在微薄透光的棉帛天幕之後,舞者屈膝、上身前傾 、挺腰、拱手的身影,經由背光剪影的方式投射於象牙白的天幕上。一個接一個或快或慢移動的身影踩踏在〈絲路〉上,正似橫越西域沙漠的旅人商隊。單一的動作、簡潔的燈光、色澤,點出了遠古時空的情懷。第二段〈情纏〉藉由一男一女背部、手臂的動作以及口中銜含的紅線,帶引出既內斂又深情的兩性關係。兩位舞者的空間位置和動作關係,透過紅線的牽引,舞出前後拉動、左右輕扯抗衡的力流,轉化成多樣的肢體動作與線條構圖。隨著手指在紅線、身體及空間的輕移游走,看似表象的肢體互動,實則傳達了內在的交流溝通。
〈憶光景〉又分爲「繁華世界」與「幽冥世界」兩部分。手臂上下翻動的舞姿,像春天飛舞的彩蝶,舞者戴麗芳的長髮舞令人讚嘆,看似飄逸的秀麗長髮,甩動起來不僅觸動人心,更將肢體舞動的勁道延展至髮尾末梢,也引領出下一段〈幽冥世界〉的水墨書法。
表象描繪之外,不見深層意涵
將書法應用於舞蹈早已不是新鮮事,如何賦予舊題材新的創意,端看編創者的巧思。林秀偉直接將水墨書法搬上舞台,由「畫師」當場揮毫,雖然與舞段主題有所差池,卻爲整體舞作添增了一份中國人文氣息。編舞者以墨色彩帶取代運筆墨跡,來延續書法的意念,並融合敦煌飛天的古典形象發展成〈飛天〉舞段。彩帶在此擺脫輕柔圓靈的形象,以渾厚勁道呈現剛猛曲折的風貌,吳興國詮釋這段彩帶舞陽剛味十足,雖然演出中途彩帶打結,但仍瑕不掩瑜,絲毫不影響他的舞台丰采。
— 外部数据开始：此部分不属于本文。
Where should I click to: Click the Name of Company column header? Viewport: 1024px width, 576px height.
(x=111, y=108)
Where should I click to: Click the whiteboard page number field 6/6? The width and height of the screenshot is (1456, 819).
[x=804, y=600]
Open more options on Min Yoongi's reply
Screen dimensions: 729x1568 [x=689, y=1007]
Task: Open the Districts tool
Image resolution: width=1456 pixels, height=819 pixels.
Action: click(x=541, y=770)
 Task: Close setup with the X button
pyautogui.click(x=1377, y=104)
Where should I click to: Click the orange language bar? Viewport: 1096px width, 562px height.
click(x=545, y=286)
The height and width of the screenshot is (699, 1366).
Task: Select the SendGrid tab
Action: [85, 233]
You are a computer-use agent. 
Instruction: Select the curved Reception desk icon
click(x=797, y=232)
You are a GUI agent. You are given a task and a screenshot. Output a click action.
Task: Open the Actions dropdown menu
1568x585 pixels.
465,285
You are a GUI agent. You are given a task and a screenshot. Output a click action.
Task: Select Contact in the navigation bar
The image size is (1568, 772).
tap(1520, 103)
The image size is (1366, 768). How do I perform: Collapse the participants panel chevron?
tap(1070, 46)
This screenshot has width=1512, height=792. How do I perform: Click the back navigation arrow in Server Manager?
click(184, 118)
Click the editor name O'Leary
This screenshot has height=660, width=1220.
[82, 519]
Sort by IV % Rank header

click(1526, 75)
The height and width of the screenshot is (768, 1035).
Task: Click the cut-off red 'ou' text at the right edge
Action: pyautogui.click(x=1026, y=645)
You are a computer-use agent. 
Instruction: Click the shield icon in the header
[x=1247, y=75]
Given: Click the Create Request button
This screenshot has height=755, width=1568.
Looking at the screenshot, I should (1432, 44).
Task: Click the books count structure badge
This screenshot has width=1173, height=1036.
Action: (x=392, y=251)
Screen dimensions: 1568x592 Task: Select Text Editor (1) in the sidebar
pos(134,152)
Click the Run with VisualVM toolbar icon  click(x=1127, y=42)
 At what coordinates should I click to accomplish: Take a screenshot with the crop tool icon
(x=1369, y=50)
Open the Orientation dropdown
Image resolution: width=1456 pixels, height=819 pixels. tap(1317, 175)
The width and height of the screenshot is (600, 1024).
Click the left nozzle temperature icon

這兩段舞蹈,或許編創者所力圖傳達的意念,受限於舞蹈本身的題材或劇場條件,無法以具象的方式表達,只能用抽離實體、寫意的手法來表現,卻因此觀賞者只能留滯在舞蹈作品的表層上,無法理解主題與內容的關係或深層內涵。
分分秒秒渲染東方民族風
舞台上一地白色棉布與純淨白色天幕相互呼應,勾勒出瑞雪〈冬藏〉的舞段。獨舞者以口銜咬鋪放在地板上的白色棉布,用擰、轉、迴、旋等簡單的動作,將棉布層層纏捲在身上,形成如吐絲結繭之蠶蛹,象徵生命即將蛻變。但同樣的肢體模式一再反覆應用,了無新意,難免令觀衆感到冗長無趣。
隆冬氛圍中,鼕鼕鼓聲響起,獨舞者秦澍慢步走出舞台,以長穗腰鼓舞爲大地萬物鼓譟的生命打響〈繁花〉之聲。雖然頂著舞蹈比賽常勝軍的光環,動作卻屢見疏漏,舞台畢竟是現實殘酷的,舞者的功力火候不夠純熟,反倒削弱了舞作的張力。林秀偉、吳興國及吳采璘三人共舞,是此舞段的另一個視覺焦點。吳興國托舉、背負、支撐起吳采璘,林秀偉則以兩人爲中心,前後縈繞翩翩起舞。三人之間呈現出高低呼應、柔中帶勁的力流動能,搭配群舞的動線位移,空間運用以偏向於塊狀的串聯與層次、方位的變換,產生主體與客體氣息相通的互動關係。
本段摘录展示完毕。